Who is the customer?

It is important to understand who the haulier is acting for as an agent.  For example, what if the customer is based outside of the UK?  If so, then UK Customs authority (HMRC) will most likely pursue the haulier for the debt as there is no other UK based party to pursue.

Implications of being an importer  

If a haulier acts as an Indirect Agent, the haulier comes within the definition of “importer” under The Customs and Excise Management Act 1979. On that basis, the haulier will be considered to be the “importer” for the purposes of assessing the party with responsibility for completing the customs formalities and assessing where ultimate liability rests for the relevant import taxes.  Being the importer on record means that the haulier will be liable for import duty and import VAT and will bear primary liability for any errors in the submission of customs documentation.

Of course, the haulier may then seek to impose an indemnity on its customers for any such liability,  However, the haulier will, if it is considered to be the “importer”, bear the primary responsibility.  Any such indemnity is only as good as the solvency of the indemnifying party.

Importance of contractual terms

Contractual terms should be agreed to ensure that a haulier is indemnified and protected against a claim for non-compliance with the customs regulations.  If such provisions are not put in place, the haulier could end up with a significant liability to customs with very little recourse (particularly when acing as an Indirect Agent).  Some industry standard terms already have provisions for such liability allocation, for example, the BIFA terms and conditions have an indemnity clause at Clause 20(A).

The contractual terms should also address the details which should be provided by the customer for the purposes of the customs services and specify the consequences are if those details are not provided or if they are provided incorrectly (along with the relevant indemnities). 

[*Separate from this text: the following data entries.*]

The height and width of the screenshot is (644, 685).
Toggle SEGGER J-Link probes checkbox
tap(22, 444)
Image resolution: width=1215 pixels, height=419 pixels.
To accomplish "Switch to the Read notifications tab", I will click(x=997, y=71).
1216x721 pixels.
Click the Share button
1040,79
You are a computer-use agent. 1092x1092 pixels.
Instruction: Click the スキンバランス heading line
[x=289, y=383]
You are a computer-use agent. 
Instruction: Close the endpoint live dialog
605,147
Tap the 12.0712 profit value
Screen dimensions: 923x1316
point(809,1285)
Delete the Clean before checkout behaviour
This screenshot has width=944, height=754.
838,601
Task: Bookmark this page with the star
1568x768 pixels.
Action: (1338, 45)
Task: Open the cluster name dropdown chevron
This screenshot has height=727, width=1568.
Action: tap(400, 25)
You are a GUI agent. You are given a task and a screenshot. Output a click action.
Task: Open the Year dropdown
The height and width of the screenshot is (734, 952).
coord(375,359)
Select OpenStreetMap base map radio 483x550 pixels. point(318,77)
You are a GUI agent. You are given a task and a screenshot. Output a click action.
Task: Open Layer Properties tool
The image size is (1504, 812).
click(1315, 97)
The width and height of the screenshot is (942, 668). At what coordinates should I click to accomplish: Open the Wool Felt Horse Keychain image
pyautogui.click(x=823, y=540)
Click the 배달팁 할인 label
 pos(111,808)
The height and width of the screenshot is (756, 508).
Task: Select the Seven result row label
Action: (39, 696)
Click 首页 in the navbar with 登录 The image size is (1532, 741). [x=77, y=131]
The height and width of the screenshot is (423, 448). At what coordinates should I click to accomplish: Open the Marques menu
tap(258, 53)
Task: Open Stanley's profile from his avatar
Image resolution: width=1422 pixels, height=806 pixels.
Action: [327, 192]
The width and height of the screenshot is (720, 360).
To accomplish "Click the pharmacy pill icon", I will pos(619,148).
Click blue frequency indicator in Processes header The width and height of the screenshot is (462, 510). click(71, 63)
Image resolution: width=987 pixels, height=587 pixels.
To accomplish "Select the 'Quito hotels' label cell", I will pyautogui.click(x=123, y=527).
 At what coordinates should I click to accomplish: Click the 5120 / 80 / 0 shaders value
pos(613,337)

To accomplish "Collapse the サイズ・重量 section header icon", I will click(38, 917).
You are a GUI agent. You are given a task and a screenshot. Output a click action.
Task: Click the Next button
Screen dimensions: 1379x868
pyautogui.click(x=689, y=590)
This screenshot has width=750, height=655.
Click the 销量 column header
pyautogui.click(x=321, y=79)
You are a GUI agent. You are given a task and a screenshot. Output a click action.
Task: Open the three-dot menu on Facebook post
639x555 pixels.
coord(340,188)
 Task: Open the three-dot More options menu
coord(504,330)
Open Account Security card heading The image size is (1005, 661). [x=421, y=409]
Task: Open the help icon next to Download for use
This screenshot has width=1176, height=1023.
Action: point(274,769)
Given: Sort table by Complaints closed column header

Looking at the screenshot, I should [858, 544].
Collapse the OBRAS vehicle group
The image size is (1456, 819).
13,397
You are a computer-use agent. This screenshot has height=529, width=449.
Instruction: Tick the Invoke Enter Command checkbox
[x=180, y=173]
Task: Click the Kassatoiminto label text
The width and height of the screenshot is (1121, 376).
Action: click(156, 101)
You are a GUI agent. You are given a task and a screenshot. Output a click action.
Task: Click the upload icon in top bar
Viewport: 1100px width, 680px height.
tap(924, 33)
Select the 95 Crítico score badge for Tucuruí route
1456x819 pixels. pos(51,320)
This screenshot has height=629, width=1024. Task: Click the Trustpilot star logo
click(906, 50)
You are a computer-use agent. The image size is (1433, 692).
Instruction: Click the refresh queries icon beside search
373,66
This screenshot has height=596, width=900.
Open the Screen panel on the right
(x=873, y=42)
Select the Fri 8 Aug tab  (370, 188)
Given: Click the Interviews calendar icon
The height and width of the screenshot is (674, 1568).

It is imperative that hauliers who agree to act in such a role are very aware of the liabilities that being a Customs agent attracts.  It is not uncommon for such services to be added onto standard transport services, however, these ‘add-on’ ancillary services are exactly where a haulier can attract most liability.  Terms and conditions are agreed for the transport itself but with little consideration to the services that may fall outside of those agreed terms and conditions – particularly where industry standard terms and conditions have been incorporated that are simply not appropriate to cover ancillary services. The risk is, therefore, that the haulier opens itself up to a much higher liability than perhaps expected or insured against.